Here is how St Stephen's roundabout and subway looked more than 50 years ago when it was being built, it is fair to say that Norwich's road network has changed a bit since then.

You may think getting around Norwich at the moment with all the roadworks taking place not easy... more than 50 years ago one of our photographers leaned out from the first multi-storey car park to be built in the city and took this picture.

This was the way it was at what is now the familiar roundabout at the top of St Stephen's when the inner ring road was being carved out and buildings which stood in the way of progress were flattened.

It was quite an operation to build both the roundabout, the subway, for motorists and pedestrians to use in the new-look city.

This was the main entrance to Norwich from London but this proud thoroughfare has taken a pounding over the centuries from both the planners and the Luftwaffe. One wonders what the road would look like if the thatched Boar's Head on the corner of Surrey Street hadn't been blown up in 1942?

Times change but there is one building on this 1964 photograph with a fantastic work of art on the wall which is still there for all to see and admire. Giving us a flavour of what it was like so many years ago.

There stands the Coachmakers' Arms with its landmark sign depicting St Stephen's Gate by the incredible talented John Moray-Smith.

The licence for this popular hostelry dates back to 1802 although it was probably trading before then.

The panel was made and modelled on site by Moray-Smith, a man still surrounded by a certain amount of mystery.

It is said he came from Italy, married a Costessey girl, took her name, and in the 1930s worked for Morgans producing some of the finest and eye-catching art installations you are ever likely to see on the walls of some of their pubs. He produced the one at the Coachmakers' in 1937. It was made and modelled on site and people said they remembered him wearing jodhpurs and bright red stockings standing on scaffolding to compete the work.
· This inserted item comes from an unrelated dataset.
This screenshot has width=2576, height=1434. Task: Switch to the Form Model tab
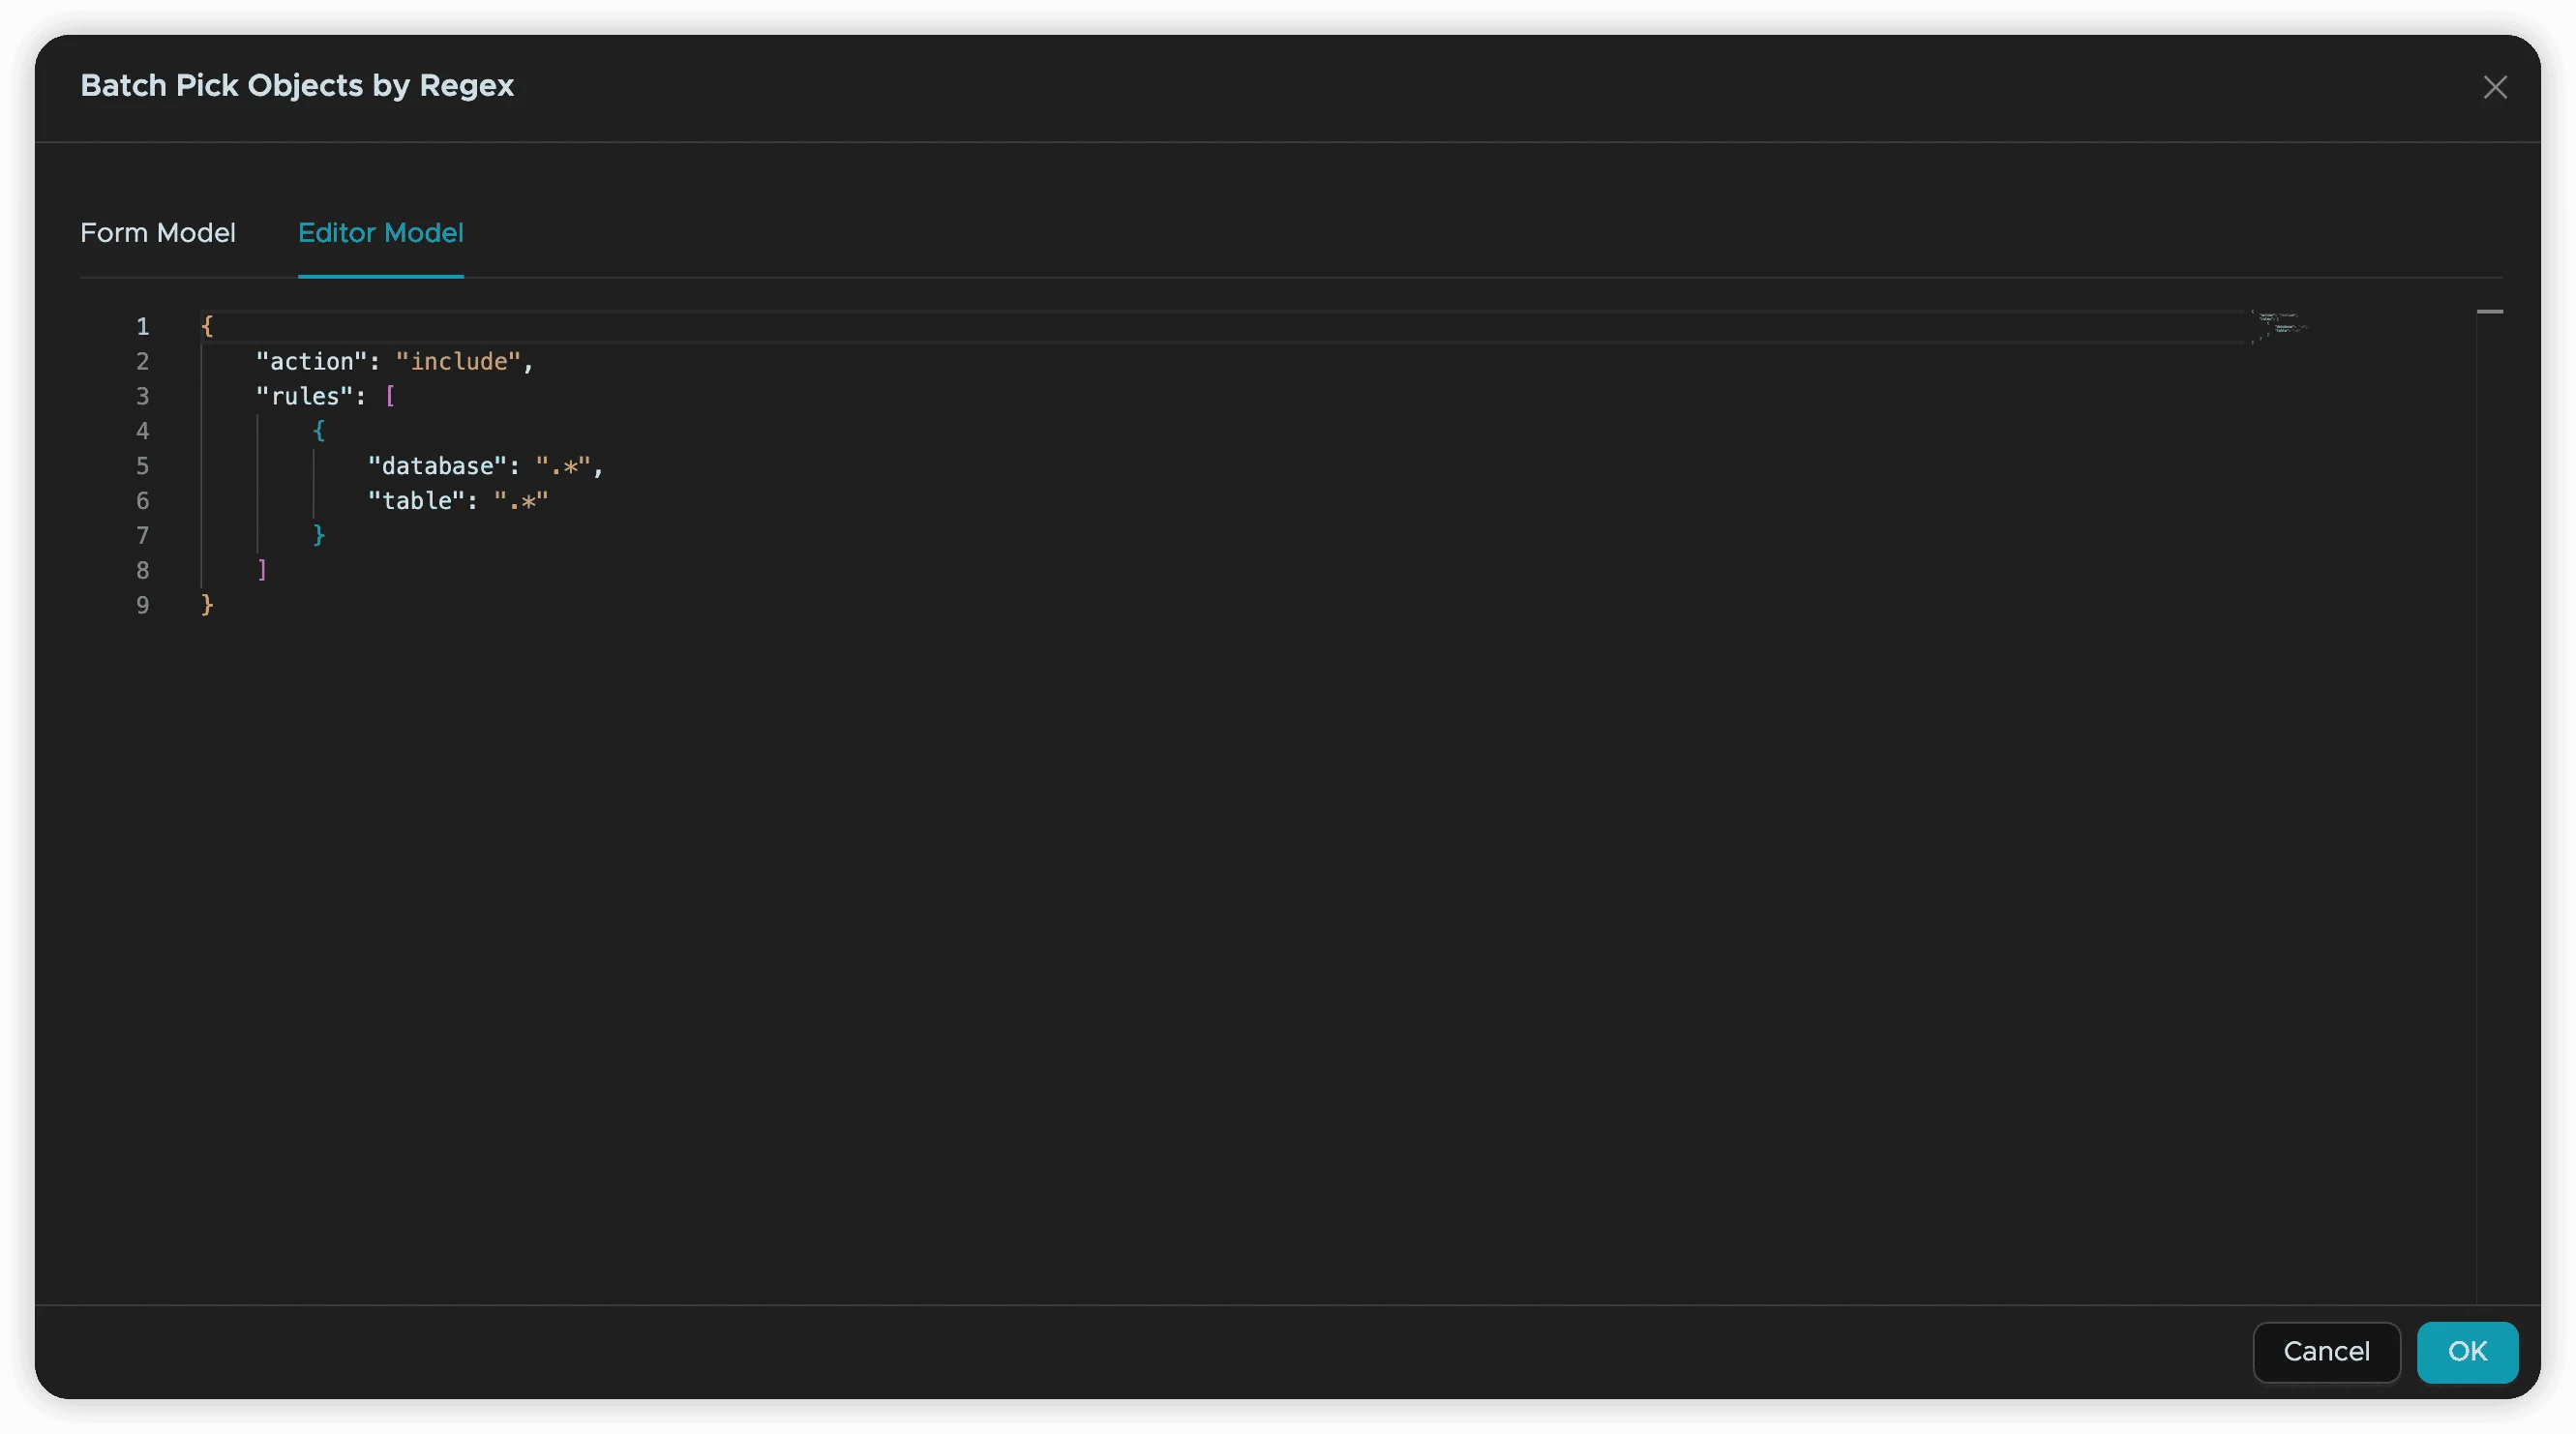click(x=158, y=233)
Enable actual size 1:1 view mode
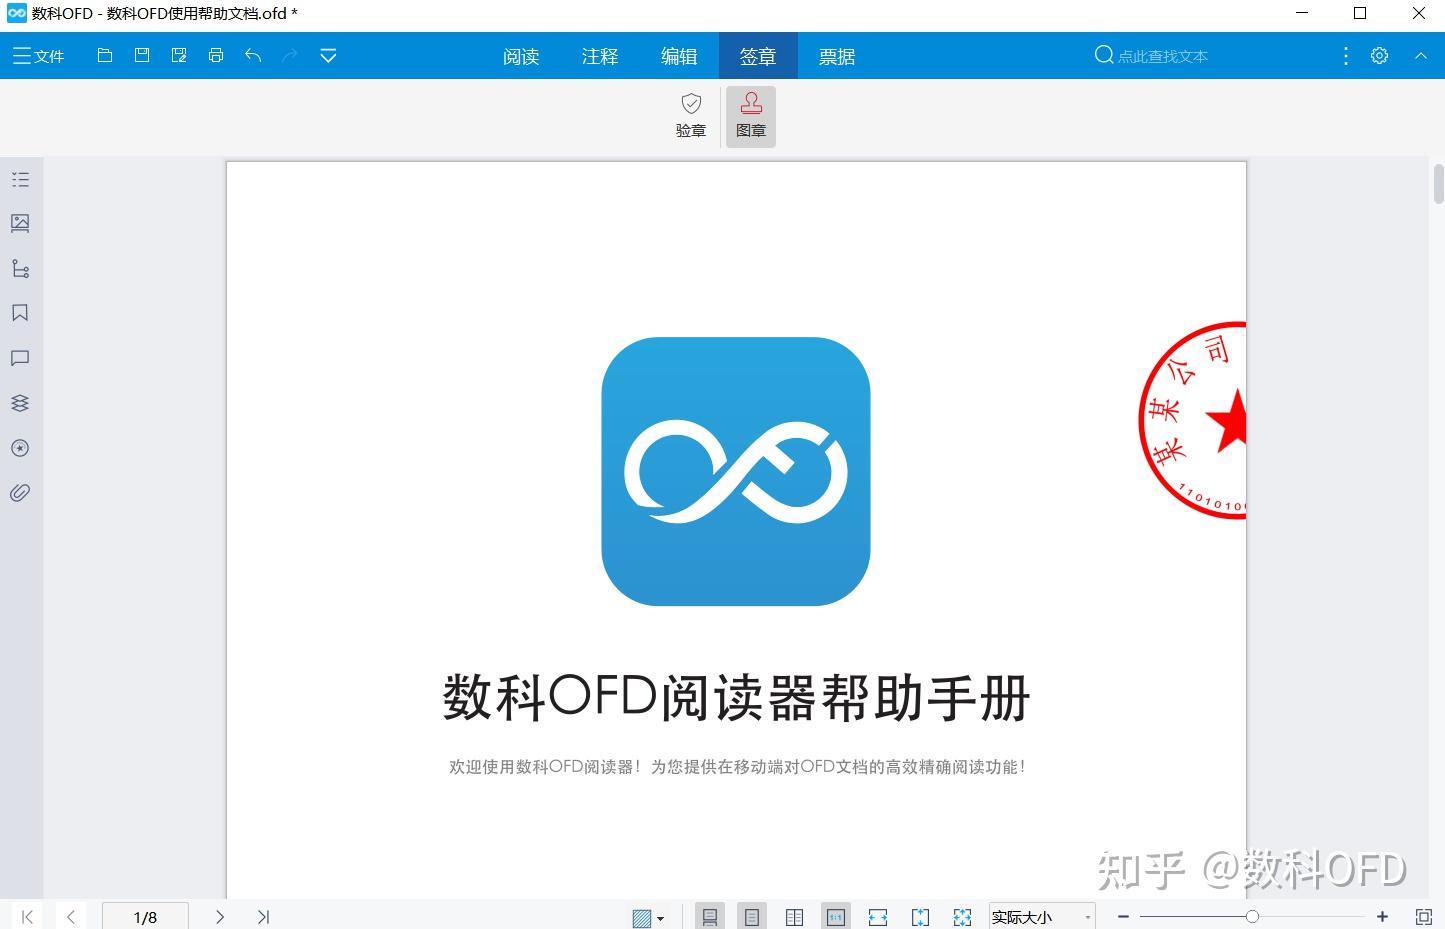 tap(835, 915)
It is based on a 1792 Ninham print of the gate, once the grandest entrance to the city. There was also a time when severed heads could be seen on spikes. These were taken down and the gallows hidden from view when Queen Elizabeth I arrived, riding side-saddle, in 1578, with all her companions.

A couple of hundred years later the gate was pulled down. It would have stood, away from traffic, on the north-eastern side of the traffic island. Hidden history was destroyed with the arrival of the roundabout and subway.